Dlaczego uwazasz, ze Bono nie bedzie skakac i wyglupiac sie na scenie na najblizszej trasie? Z jakiej dziedziny masz specjalizacje?
Bono w swej dlugiej wypowiedzi wspomina, ze planuja powrocic ze statku kosmicznego na ziemie.
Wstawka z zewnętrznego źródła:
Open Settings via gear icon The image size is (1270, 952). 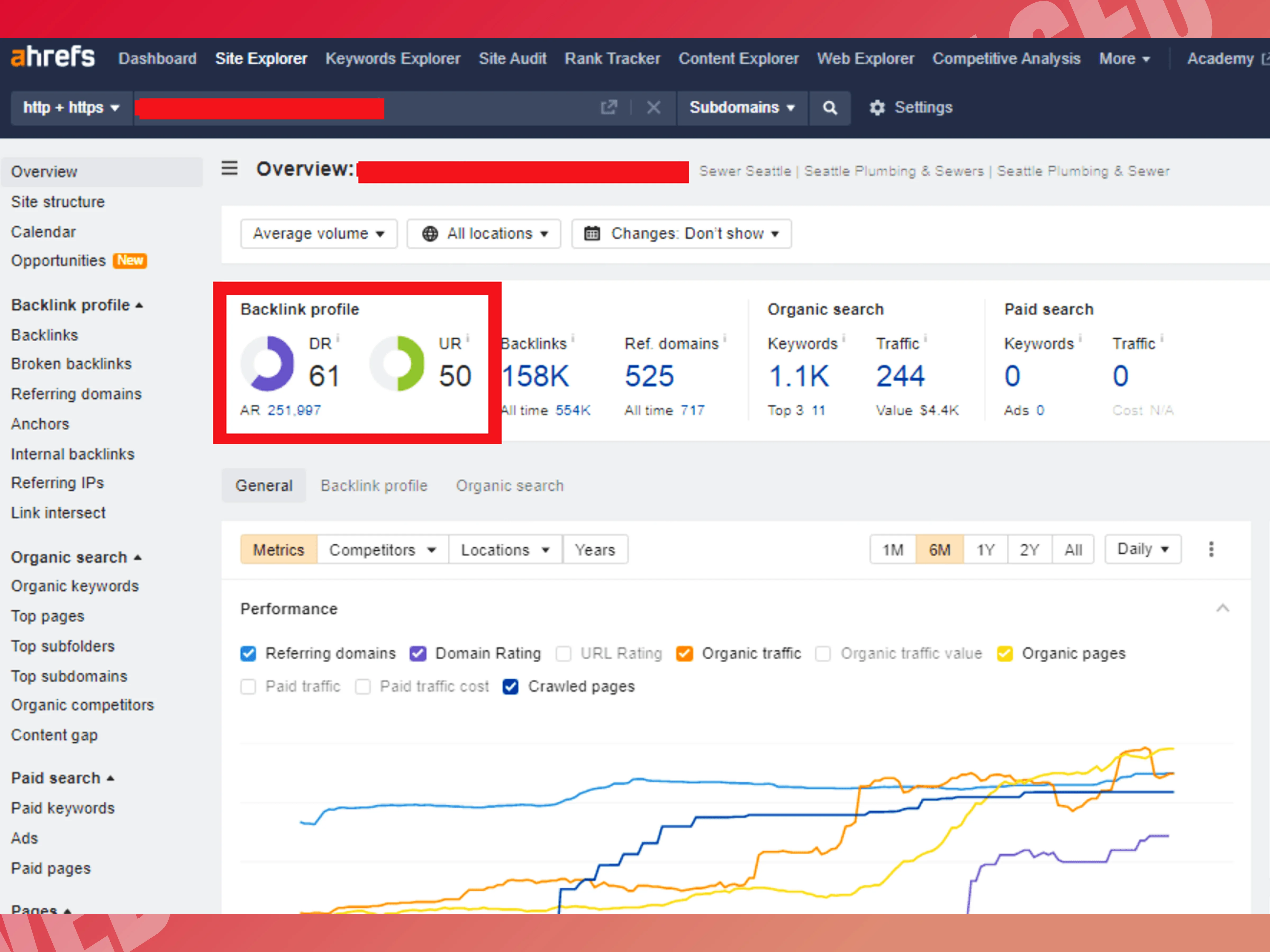[877, 108]
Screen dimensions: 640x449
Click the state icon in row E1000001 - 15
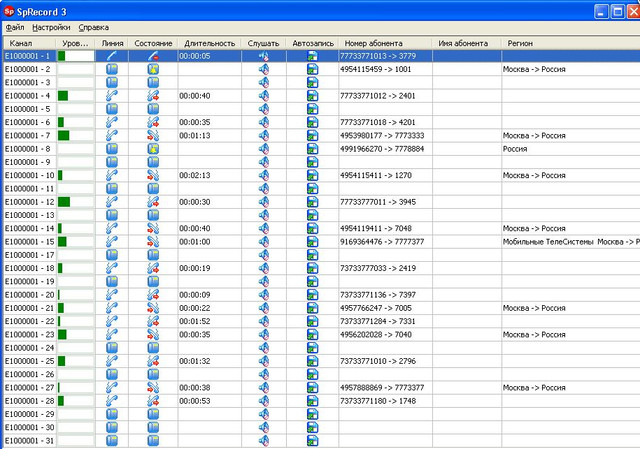point(153,241)
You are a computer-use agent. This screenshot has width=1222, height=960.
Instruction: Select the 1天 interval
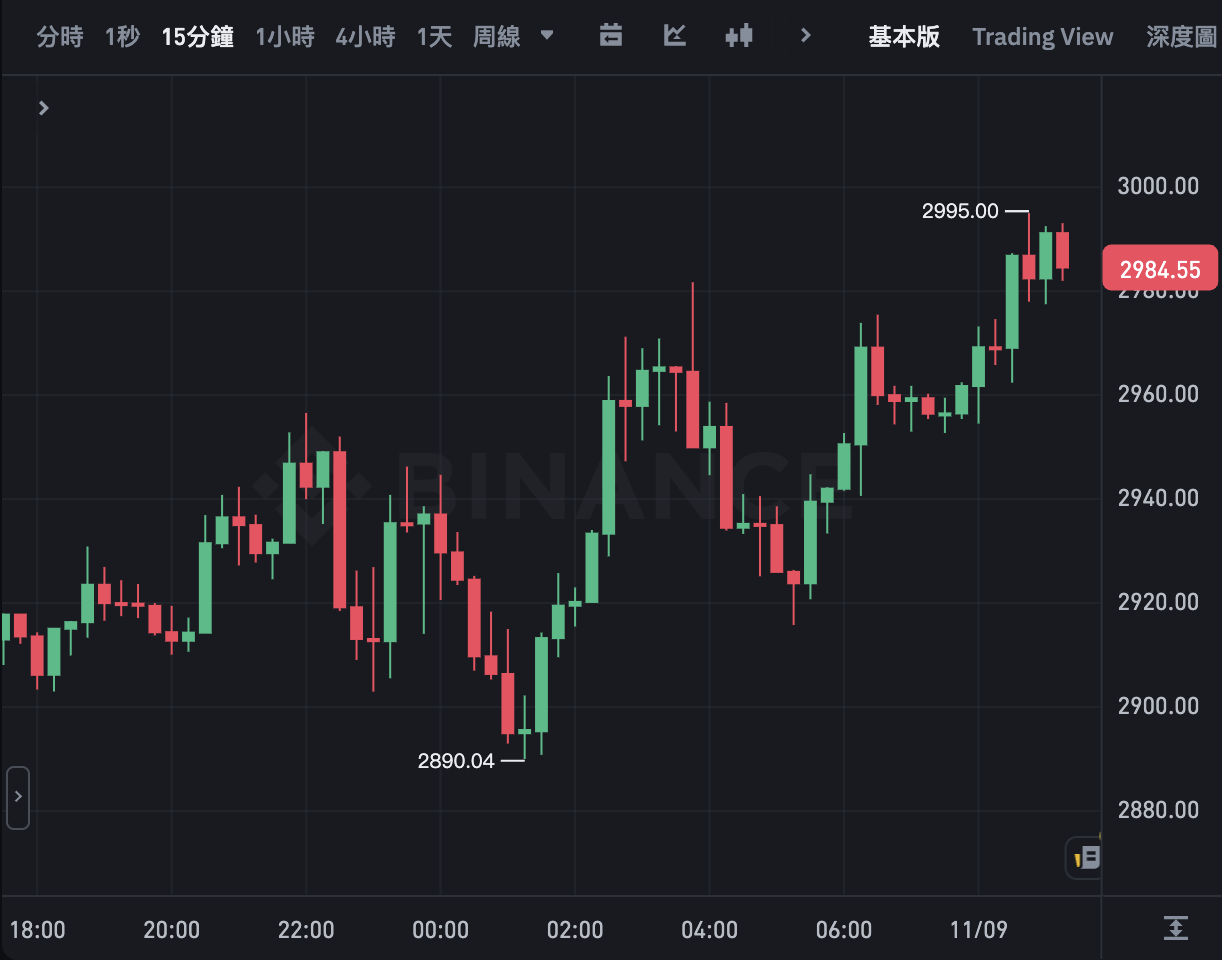(x=434, y=38)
Moze wroca do schematu i wystroju sceny podobnej do tej na poczatku ich kariery, moze jedynie bez wspinaczki Bonia na elementy konstrukcji sceny, korzystajac przy tym z dobrodziejstwa najnowoczesniejszych technologii?
Z jakiej dziedziny mam specj....? Że co proszę? Mam oczy i widzę rentgen.
Dokładnie o to mi chodzi - skoro mówi wprost o "powrocie na ziemie z kosmosu" to wg mnie ma na myśli tyle, że skończyło się już "na amen" huśtanie na mikrofonie, wiszenie na krawędzi sceny, bieganie i machanie mikrofonem do rytmu perkusji itp itd - zostanie tylko delikatniejsze -> stanie i śpiewanie.. (tym bardziej, jak Bono uważa, że już raczej nie zagra na gitarze, to co dopiero mówić o tych w/w.) Nie trzeba mieć specjalizacji, żeby widzieć tak cholernie zmasakrowaną kość, która na pewno będzie utrudnieniem w swobodzie Boniasa podczas koncertowania.
Szkoda trochę, bo liczyłem na jeszcze większe "wow" niż podczas 360. No ale grunt, że wraca Bono do zdrowia!